Mahima Rajangam Natarajan describes the work less as a tech play and more as a mindset shift. Every rescued meal, she says, proves that sustainability and affordability do not have to be opposing goals. Families, students, and office workers discover new neighborhood favorites at lower prices, while kitchen teams see surplus transformed from a source of guilt into one of pride.
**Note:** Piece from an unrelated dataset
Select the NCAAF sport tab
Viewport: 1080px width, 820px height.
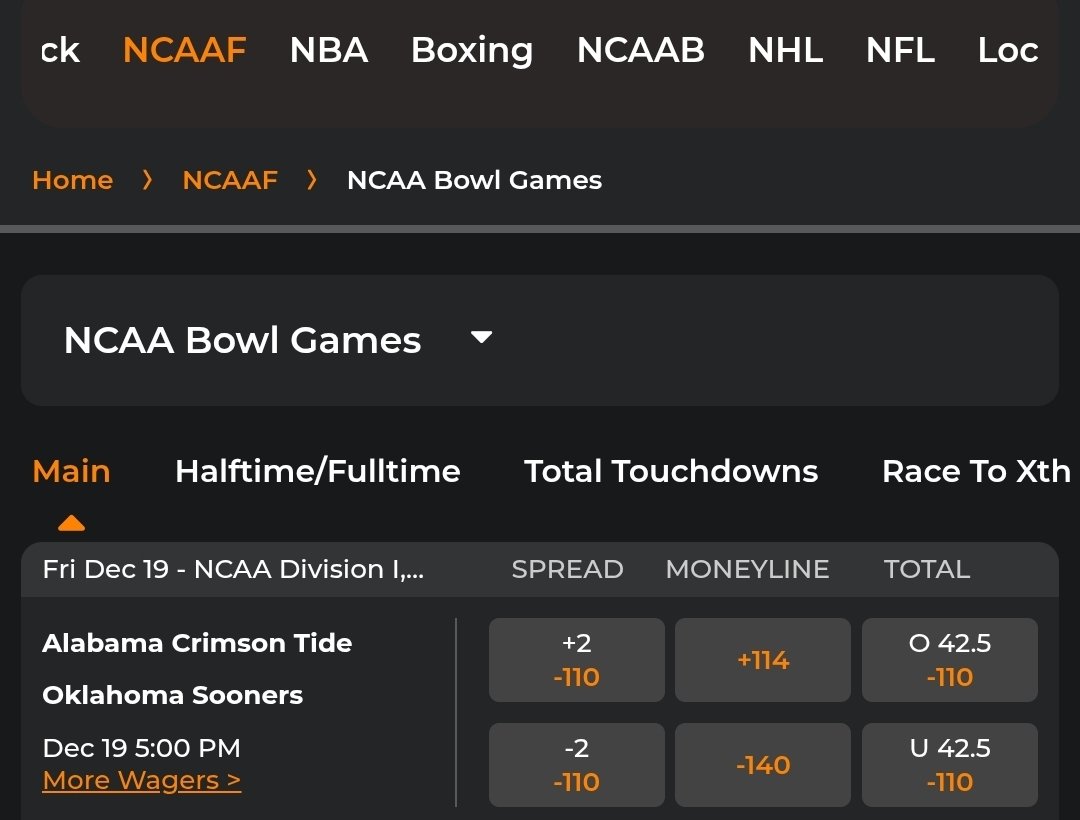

Recognition has followed. In Hong Kong, Yindii was named a finalist in the Spirit of Hong Kong Awards for its approach to tackling food waste. In Singapore, the company used Impact Week at ONE to host the Yindii Eco-Brand Awards, spotlighting 25 brands and media partners committed to waste reduction. During the event, Singapore parliamentary leaders underscored a sobering fact: the city-state wastes around 800,000 tons of food each year, making surplus management not just an environmental issue but a matter of food security.


Five years after its launch, Yindii now counts more than 700,000 registered “food heroes,” nearly a million meals rescued, and over 2,250 tons of CO₂ emissions avoided. Looking ahead to 2026, expansion into new cities—including South Korea—is on the horizon. But the core idea remains unchanged: treat surplus not as failure, but as opportunity.


In a food culture that prizes abundance, Yindii’s biggest achievement may be cultural rather than numerical. It has made saving leftovers feel less like sacrifice and more like a small daily win—for wallets, for businesses, and for the planet.